--- PROBLEM ---
The answer must be an exact copy of every entry.
=== INPUT RECORDS ===
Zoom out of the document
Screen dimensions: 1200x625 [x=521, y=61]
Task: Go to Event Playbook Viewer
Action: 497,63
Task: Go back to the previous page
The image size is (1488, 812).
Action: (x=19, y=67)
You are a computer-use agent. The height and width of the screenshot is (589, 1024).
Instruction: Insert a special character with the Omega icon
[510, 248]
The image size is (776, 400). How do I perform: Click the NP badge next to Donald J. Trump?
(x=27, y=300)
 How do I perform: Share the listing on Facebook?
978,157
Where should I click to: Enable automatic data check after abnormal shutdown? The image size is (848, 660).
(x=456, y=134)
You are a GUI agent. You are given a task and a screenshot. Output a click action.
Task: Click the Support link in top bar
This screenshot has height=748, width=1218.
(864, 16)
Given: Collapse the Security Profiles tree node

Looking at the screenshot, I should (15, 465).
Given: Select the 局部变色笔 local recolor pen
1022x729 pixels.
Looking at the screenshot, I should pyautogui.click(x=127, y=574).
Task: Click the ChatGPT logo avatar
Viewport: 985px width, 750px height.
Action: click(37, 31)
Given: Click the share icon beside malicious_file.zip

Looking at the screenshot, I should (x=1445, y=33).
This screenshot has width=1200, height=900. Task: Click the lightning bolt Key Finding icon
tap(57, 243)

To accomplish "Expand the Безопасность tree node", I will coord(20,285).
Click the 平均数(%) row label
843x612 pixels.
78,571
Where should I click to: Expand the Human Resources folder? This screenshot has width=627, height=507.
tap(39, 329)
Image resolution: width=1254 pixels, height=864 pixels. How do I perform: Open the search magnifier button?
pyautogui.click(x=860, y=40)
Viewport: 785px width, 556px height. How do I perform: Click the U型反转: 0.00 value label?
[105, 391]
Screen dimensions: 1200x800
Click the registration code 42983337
===
--- SOLUTION TO THE PROBLEM ---
Zoom out of the document
Screen dimensions: 1200x625 [x=521, y=61]
Task: Go to Event Playbook Viewer
Action: 497,63
Task: Go back to the previous page
The image size is (1488, 812).
Action: (x=19, y=67)
You are a computer-use agent. The height and width of the screenshot is (589, 1024).
Instruction: Insert a special character with the Omega icon
[510, 248]
The image size is (776, 400). How do I perform: Click the NP badge next to Donald J. Trump?
(x=27, y=300)
 How do I perform: Share the listing on Facebook?
978,157
Where should I click to: Enable automatic data check after abnormal shutdown? The image size is (848, 660).
(x=456, y=134)
You are a GUI agent. You are given a task and a screenshot. Output a click action.
Task: Click the Support link in top bar
This screenshot has height=748, width=1218.
(864, 16)
Given: Collapse the Security Profiles tree node

Looking at the screenshot, I should (15, 465).
Given: Select the 局部变色笔 local recolor pen
1022x729 pixels.
Looking at the screenshot, I should pyautogui.click(x=127, y=574).
Task: Click the ChatGPT logo avatar
Viewport: 985px width, 750px height.
Action: click(37, 31)
Given: Click the share icon beside malicious_file.zip

Looking at the screenshot, I should (x=1445, y=33).
This screenshot has width=1200, height=900. Task: Click the lightning bolt Key Finding icon
tap(57, 243)

To accomplish "Expand the Безопасность tree node", I will coord(20,285).
Click the 平均数(%) row label
843x612 pixels.
78,571
Where should I click to: Expand the Human Resources folder? This screenshot has width=627, height=507.
tap(39, 329)
Image resolution: width=1254 pixels, height=864 pixels. How do I perform: Open the search magnifier button?
pyautogui.click(x=860, y=40)
Viewport: 785px width, 556px height. How do I perform: Click the U型反转: 0.00 value label?
[105, 391]
Screen dimensions: 1200x800
Click the registration code 42983337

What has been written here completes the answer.